Descendente de gregos, a empresária herdou da família, além do sobrenome complicado, aspectos culturais e, principalmente, a habilidade com o idioma. Une consoantes e pronuncia palavras na língua europeia com grande naturalidade. Também pudera, Dionicia se mudou de São Paulo, onde nasceu, para a Grécia quando tinha 9 anos. Ficou por lá durante uma década. Depois voltou a São Paulo e, aos 29 anos fixou residência em Bauru, teve filhos, tornou-se empresária e fincou raízes na cidade.

“Na verdade, sou poliglota. Falo português, francês, inglês, espanhol e grego. Mas, certamente, a língua que me diferencia e me atrai muito é o grego.

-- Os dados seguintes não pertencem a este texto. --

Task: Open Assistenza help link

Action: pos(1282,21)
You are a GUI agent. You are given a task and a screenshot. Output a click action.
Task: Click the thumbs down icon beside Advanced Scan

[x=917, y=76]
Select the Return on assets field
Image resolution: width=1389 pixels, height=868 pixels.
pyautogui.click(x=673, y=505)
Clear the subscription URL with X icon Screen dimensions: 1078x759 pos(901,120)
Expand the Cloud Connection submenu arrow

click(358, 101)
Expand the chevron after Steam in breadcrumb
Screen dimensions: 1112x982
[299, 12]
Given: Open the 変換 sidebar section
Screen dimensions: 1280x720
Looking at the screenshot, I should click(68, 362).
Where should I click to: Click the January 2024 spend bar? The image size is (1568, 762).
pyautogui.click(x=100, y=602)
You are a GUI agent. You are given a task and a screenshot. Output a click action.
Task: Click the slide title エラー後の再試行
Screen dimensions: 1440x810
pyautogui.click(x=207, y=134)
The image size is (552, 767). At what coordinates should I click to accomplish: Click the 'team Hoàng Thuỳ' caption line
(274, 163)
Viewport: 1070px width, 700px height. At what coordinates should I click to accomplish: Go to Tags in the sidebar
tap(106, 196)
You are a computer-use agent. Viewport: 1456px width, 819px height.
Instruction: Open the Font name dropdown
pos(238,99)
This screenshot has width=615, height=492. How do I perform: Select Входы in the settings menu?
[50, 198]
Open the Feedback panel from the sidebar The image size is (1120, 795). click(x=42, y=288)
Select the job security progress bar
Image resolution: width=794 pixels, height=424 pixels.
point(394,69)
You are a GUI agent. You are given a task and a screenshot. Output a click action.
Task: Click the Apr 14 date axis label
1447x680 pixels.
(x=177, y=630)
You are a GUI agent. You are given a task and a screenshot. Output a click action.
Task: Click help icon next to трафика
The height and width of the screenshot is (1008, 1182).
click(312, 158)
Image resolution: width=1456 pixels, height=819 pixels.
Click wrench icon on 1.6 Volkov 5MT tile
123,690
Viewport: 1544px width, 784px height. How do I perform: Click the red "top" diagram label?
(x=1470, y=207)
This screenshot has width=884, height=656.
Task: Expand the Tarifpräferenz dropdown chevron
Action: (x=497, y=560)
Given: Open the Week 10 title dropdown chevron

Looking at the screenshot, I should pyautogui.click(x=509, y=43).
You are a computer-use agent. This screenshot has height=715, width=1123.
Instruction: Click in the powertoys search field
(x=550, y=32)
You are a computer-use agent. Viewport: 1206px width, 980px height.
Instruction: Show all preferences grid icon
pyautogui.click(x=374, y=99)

Se eu não tivesse ascendência, acredito que não me interessaria pelo idioma, já que é muito complicado, bem diferente do português e pouco usual”, avalia.

Dionicia aponta que para falar fluentemente o idioma são necessários ao menos cinco anos de estudo, além de uma temporada na Grécia, que funciona como uma espécie de superexposição necessária para quem deseja aprender grego.

Sortudos são os filhos de Dionicia, que têm a possibilidade de aprender com a mãe uma língua que, em Bauru, não chega a dez o número de falantes. “Faço questão de ensinar a eles. Penso que é um diferencial interessante. Além disso, para mim, falar grego é o mesmo que perpetuar as raízes da família. Se meus filhos têm a possibilidade de aprender o idioma, por quê não?”, questiona Dionicia que, literalmente e não raras vezes, tem a mania de falar grego com os filhos.